Richtig ist allerdings, dass die Antragstellerin zur ideellen Hälfte Eigentümerin des ehemaligen Familienheims in O2 ist und damit über einen Vermögenswert verfügt. Der Senat geht indessen davon aus, dass der Antragstellerin gegenwärtig ein Verkauf oder eine Beleihung der ihr gehörenden Haushälfte nicht zumutbar ist. Beide Parteien haben sich ausweislich des bisherigen Akteninhalts offenbar dazu entschlossen, das Haus zu verkaufen. Dies wird naturgemäß einige Zeit in Anspruch nehmen. Die Antragstellerin ist jedoch dringend darauf angewiesen, ihren Unterhaltsanspruch geltend zu machen, da sie mit monatlich 600 Euro ihren eigenen und den Bedarf ihrer Kinder nicht decken kann. Eine Vermietung des Hauses dürfte in Anbetracht der gemeinsamen Verkaufsabsicht ebenfalls nicht zumutbar sein. Eine Beleihung kommt nicht in Betracht, denn es ist nicht damit zu rechnen, dass die Antragstellerin angesichts ihrer wirtschaftlichen Situation einen Kredit erhalten würde und monatliche Raten zur Rückführung aufbringen könnte. Es wird nach alledem spätestens nach vier Jahren zu prüfen sein, ob die Antragstellerin nicht nach dem Verkauf des Hauses die Prozesskosten in einer Summe zahlen kann.

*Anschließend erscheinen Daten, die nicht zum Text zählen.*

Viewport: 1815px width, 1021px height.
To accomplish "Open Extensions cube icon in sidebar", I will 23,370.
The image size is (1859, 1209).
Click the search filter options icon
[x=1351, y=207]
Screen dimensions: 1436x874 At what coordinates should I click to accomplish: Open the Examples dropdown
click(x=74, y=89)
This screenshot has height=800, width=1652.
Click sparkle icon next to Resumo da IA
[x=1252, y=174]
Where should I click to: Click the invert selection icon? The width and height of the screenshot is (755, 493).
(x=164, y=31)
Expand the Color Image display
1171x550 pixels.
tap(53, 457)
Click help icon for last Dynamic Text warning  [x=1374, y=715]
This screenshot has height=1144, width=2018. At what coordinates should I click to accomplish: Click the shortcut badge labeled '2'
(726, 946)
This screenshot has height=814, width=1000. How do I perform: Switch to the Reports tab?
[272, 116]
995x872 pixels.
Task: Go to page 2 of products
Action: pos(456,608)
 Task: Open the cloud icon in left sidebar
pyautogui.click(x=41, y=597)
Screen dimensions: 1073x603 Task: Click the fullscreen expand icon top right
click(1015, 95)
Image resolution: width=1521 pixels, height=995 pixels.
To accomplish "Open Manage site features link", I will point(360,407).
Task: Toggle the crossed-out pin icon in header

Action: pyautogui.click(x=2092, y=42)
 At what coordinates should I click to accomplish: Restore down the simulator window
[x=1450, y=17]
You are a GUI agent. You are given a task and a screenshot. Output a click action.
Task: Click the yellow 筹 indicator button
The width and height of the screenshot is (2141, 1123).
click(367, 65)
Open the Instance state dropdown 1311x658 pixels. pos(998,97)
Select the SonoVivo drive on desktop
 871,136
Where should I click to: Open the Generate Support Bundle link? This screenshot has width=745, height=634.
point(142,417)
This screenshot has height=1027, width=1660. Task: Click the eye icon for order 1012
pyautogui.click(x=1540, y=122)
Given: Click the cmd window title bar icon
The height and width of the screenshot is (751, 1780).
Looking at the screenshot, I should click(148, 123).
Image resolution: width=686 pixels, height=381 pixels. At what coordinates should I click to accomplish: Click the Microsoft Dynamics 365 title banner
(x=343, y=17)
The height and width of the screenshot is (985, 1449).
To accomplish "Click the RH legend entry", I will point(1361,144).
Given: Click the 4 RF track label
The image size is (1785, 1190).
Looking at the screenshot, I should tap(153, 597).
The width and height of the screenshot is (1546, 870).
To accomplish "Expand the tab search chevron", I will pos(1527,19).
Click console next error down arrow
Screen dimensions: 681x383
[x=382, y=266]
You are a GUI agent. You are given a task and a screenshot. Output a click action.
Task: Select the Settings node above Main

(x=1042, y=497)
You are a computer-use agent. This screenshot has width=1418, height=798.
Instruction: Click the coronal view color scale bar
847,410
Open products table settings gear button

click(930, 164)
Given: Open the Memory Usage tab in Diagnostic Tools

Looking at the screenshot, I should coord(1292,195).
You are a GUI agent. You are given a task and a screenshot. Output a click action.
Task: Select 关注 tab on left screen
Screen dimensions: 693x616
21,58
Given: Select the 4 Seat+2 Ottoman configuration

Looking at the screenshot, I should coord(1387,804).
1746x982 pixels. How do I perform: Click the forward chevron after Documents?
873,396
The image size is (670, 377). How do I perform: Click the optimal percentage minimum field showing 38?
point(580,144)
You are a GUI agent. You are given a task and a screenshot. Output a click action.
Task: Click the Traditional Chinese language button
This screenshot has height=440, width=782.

Der Senat ist daran gehindert, über den Prozesskostenhilfeantrag der Antragstellerin abschließend zu entscheiden, da das Amtsgericht noch die Erfolgsaussicht der Rechtsverfolgung prüfen muss und dieser Beurteilung nicht vorgegriffen werden kann. Der angefochtene Beschluss musste deshalb aufgehoben werden. Das Amtsgericht hat erneut über den Prozesskostenhilfeantrag zu entscheiden, wobei der Antrag nach dem gegenwärtigen Verfahrensstand nicht wegen mangelnder Bedürftigkeit zurückgewiesen werden kann.

Die Kostenentscheidung für das Beschwerdeverfahren folgt aus Nr. 1811 zu § 3 Abs. 2 GKG, § 127 Abs. 4 ZPO.